Trubisky’s explanation of that fumble was that he moved off his first read too quickly, causing him to miss Webb making a beeline for him in the backfield. But according to offensive coordinator Dowell Loggains, that fumble wasn’t the quarterback’s fault. 

“That’s because he’s a stud,” Loggains said of Trubisky taking responsibility for it. “We screwed the protection up. We should have been sliding to the guy. The guy should not have been coming free. That’s Mitch taking a bullet that he doesn’t need to take. The reality is he saw the guy coming and tried to get over to the check down quickly but we got to do a better job up front protecting him.”

But that Trubisky was willing to say he was at fault for that fumble plays into why he quickly gained the respect of the Bears’ the locker room. That’s what a quarterback should be doing when speaking to the media after the game — accepting responsibility and deflecting off his teammates, even if he’s not at fault. That kind of stuff doesn’t go unnoticed. 

Stopping Superman

Pernell McPhee offered this goal up for his fellow defensive teammates this week: Make sure Newton stays as Clark Kent on Sunday. 

“He’s a very talented guy, but the only thing I told the defense is let's make him be Cam Newton, not Superman,” McPhee said, referring to Newton’s signature touchdown move. “We don't want him opening up the cape.”

So how does a defense stop Newton from being Superman?

“He’s a very versatile quarterback,” defensive coordinator Vic Fangio said. “Obviously his running the ball, whether it be through his improvising with scrambling on called pass plays, or the called running plays they do have for him, that’s a strength for him. We can’t just focus on stopping that. We’ve gotta stop Cam Newton the passer and the runner. They’ve got good running backs they’re handing it off to and receivers and running backs he’s throwing it to, so you’ve got a total offense to stop.”

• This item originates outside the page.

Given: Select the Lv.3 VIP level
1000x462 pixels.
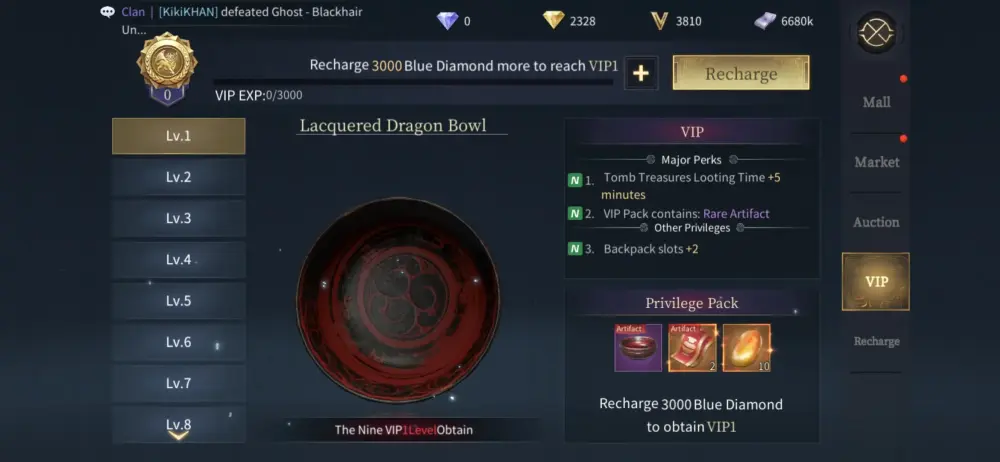Looking at the screenshot, I should [x=179, y=218].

One point to note here: Newton threw three interceptions last week against the Philadelphia Eagles and had been picked off eight times this year. A Bears secondary that intercepted Joe Flacco twice last week could have some more shots at takeaways on Sunday. 

High praise

Sunday will mark Thomas Davis’ 156th game in the NFL, with the linebacker playing every one of those with the Carolina Panthers. He played for John Fox from 2005-2010. But where we’re going here is what he had to say about how the Bears run their offense with a rookie quarterback:

“I think this is probably the best running game that we’ve seen from an offense with a rookie quarterback,” Davis said. “You look at some of the other rookies that come in. Teams want to run the ball. But when you look at the physicality and the style of play that this team plays with, I think that really makes the job a lot easier for a young quarterback. So I definitely feel like that physicality in their running game is definitely going to help him out.”

The Bears ran the ball 50 times against a Baltimore Ravens defense that played a lot more Cover-2 than expected. With star linebacker Luke Kuechly out for Sunday, the Bears may try to use a similar strategy, even if Carolina loads the box more than Baltimore did (a little more than once one every three runs by Jordan Howard). 

But if the Bears’ offense is going to have success, it’s going to be behind Howard, Tarik Cohen and an improving offensive line. Maybe Davis’ comments are hyperbole, but he’s also played a lot more football than you and me.